(Text and item location entries)

>> START

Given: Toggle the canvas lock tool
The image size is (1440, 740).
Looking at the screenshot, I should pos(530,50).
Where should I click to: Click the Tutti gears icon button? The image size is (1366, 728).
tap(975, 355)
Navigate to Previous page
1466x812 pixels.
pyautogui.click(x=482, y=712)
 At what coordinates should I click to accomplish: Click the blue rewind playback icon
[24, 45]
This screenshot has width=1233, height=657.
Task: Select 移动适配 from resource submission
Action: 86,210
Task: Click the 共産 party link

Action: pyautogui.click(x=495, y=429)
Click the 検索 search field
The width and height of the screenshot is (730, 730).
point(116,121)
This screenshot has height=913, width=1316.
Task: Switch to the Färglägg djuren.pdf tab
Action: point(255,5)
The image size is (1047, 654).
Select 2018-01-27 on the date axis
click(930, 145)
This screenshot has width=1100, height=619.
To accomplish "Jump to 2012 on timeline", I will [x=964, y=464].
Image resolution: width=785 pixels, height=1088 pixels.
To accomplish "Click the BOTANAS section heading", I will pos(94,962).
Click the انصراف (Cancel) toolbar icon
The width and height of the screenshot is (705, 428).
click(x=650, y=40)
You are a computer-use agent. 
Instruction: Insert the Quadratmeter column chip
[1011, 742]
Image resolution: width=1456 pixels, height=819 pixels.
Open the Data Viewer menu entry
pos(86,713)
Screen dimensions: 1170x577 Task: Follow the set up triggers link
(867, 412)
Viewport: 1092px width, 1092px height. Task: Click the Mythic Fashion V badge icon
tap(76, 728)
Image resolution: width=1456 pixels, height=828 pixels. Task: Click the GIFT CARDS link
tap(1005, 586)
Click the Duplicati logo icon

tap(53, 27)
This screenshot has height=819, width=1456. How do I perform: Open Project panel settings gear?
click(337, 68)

>> END

:: Exercise ::
Lay out every line of the listing above as a JSON list of strings, one string per line, omitting blank lines.

:: Reply ::
[
  "Given: Toggle the canvas lock tool",
  "The image size is (1440, 740).",
  "Looking at the screenshot, I should pos(530,50).",
  "Where should I click to: Click the Tutti gears icon button? The image size is (1366, 728).",
  "tap(975, 355)",
  "Navigate to Previous page",
  "1466x812 pixels.",
  "pyautogui.click(x=482, y=712)",
  " At what coordinates should I click to accomplish: Click the blue rewind playback icon",
  "[24, 45]",
  "This screenshot has width=1233, height=657.",
  "Task: Select 移动适配 from resource submission",
  "Action: 86,210",
  "Task: Click the 共産 party link",
  "Action: pyautogui.click(x=495, y=429)",
  "Click the 検索 search field",
  "The width and height of the screenshot is (730, 730).",
  "point(116,121)",
  "This screenshot has height=913, width=1316.",
  "Task: Switch to the Färglägg djuren.pdf tab",
  "Action: point(255,5)",
  "The image size is (1047, 654).",
  "Select 2018-01-27 on the date axis",
  "click(930, 145)",
  "This screenshot has width=1100, height=619.",
  "To accomplish \"Jump to 2012 on timeline\", I will [x=964, y=464].",
  "Image resolution: width=785 pixels, height=1088 pixels.",
  "To accomplish \"Click the BOTANAS section heading\", I will pos(94,962).",
  "Click the انصراف (Cancel) toolbar icon",
  "The width and height of the screenshot is (705, 428).",
  "click(x=650, y=40)",
  "You are a computer-use agent. ",
  "Instruction: Insert the Quadratmeter column chip",
  "[1011, 742]",
  "Image resolution: width=1456 pixels, height=819 pixels.",
  "Open the Data Viewer menu entry",
  "pos(86,713)",
  "Screen dimensions: 1170x577 Task: Follow the set up triggers link",
  "(867, 412)",
  "Viewport: 1092px width, 1092px height. Task: Click the Mythic Fashion V badge icon",
  "tap(76, 728)",
  "Image resolution: width=1456 pixels, height=828 pixels. Task: Click the GIFT CARDS link",
  "tap(1005, 586)",
  "Click the Duplicati logo icon",
  "tap(53, 27)",
  "This screenshot has height=819, width=1456. How do I perform: Open Project panel settings gear?",
  "click(337, 68)"
]